Na avaliação de Josaphat, o pontificado de João XXIII é uma das “maiores guinadas na história da Igreja”, e significou, junto com o Vaticano II, “o ponto mais alto da doutrina social da Igreja, estendendo e clareando para o mundo moderno a dimensão social do Reino de Deus”.

No Brasil, a encíclica repercutiu entre os movimentos populares e estudantis, contribuindo para a elaboração das reformas de base.

A Pacem in Terris “amadureceu a ideia de uma democracia social, respeitando e promovendo os direitos individuais e sociais, em oposição a todo golpe que rompesse com a marcha de democratização progressiva do país”, ressalta.

Frei Carlos Josaphat é professor da Escola Dominicana de Teologia – EDT, de São Paulo, desde 1994, do Instituto Teológico de São Paulo – Itesp, da Pontifícia Universidade de São Paulo e da Pontifícia Universidade de Minas Gerais, dentre outras.

Além de diversas obras publicadas na Europa, é autor de inúmeras obras no Brasil, das quais destacamos as mais recentes, como Evangelho e revolução social (Ed. Loyola, 2002, reedição de aniversário dos 40 anos da obra), Evangelho e diálogo inter-religioso (Ed. Loyola, 2003), Falar de Deus e com Deus hoje (Ed. Paulus, 2004), Ética e mídia: Liberdade, responsabilidade e sistema (Ed. Paulinas, 2006), Frei Bartolomeu de Las Casas: Espiritualidade contemplativa e militante (Ed. Paulinas, 2008) e Ética mundial: Esperança da humanidade globalizada (Ed. Vozes, 2010).

Confira a entrevista.

IHU On-Line – Como avalia o pontificado de João XXIII? Qual foi o significado de seu papado?

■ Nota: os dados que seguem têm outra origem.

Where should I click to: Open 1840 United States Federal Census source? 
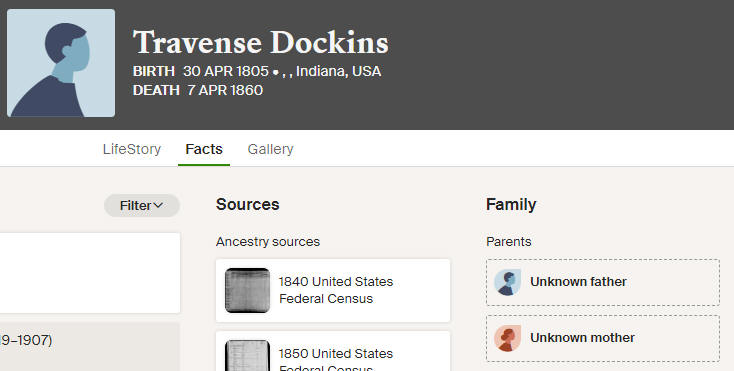(x=333, y=291)
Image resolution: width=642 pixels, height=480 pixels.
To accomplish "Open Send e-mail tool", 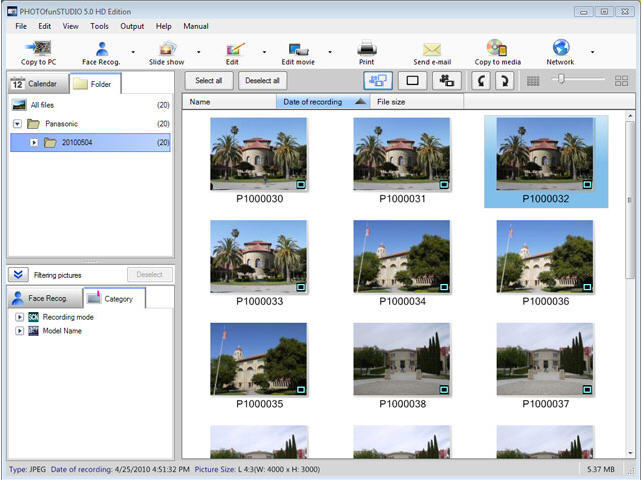I will coord(432,52).
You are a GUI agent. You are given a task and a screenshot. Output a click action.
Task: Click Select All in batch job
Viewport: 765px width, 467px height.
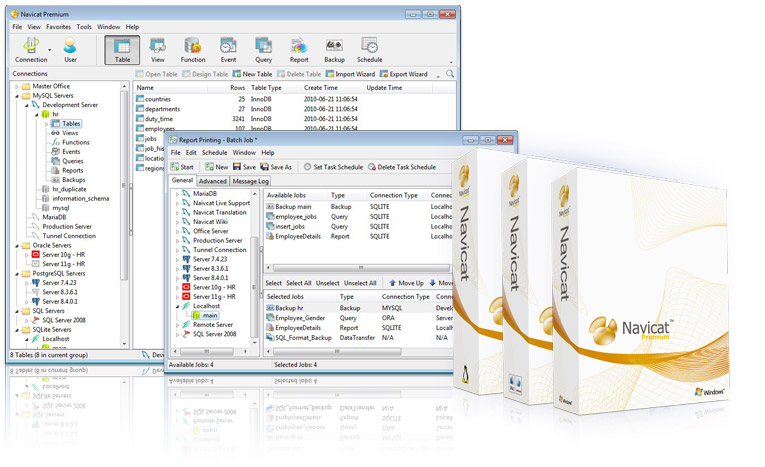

Frei Carlos Josaphat – Eleito aos 78 anos, João XXIII seria na intenção do conclave um papa de transição. Humilde e obediente, tendo sempre como lema “Obediência e paz”, o pontífice ancião não inspirava, a quantos estavam aferrados ao passado, qualquer temor de que surpreendesse a Igreja com propostas inovadoras. Enganaram-se redondamente, pois ignoravam o segredo que estava no íntimo da vida do sacerdote, do bispo, do diplomata, do cardeal Roncalli.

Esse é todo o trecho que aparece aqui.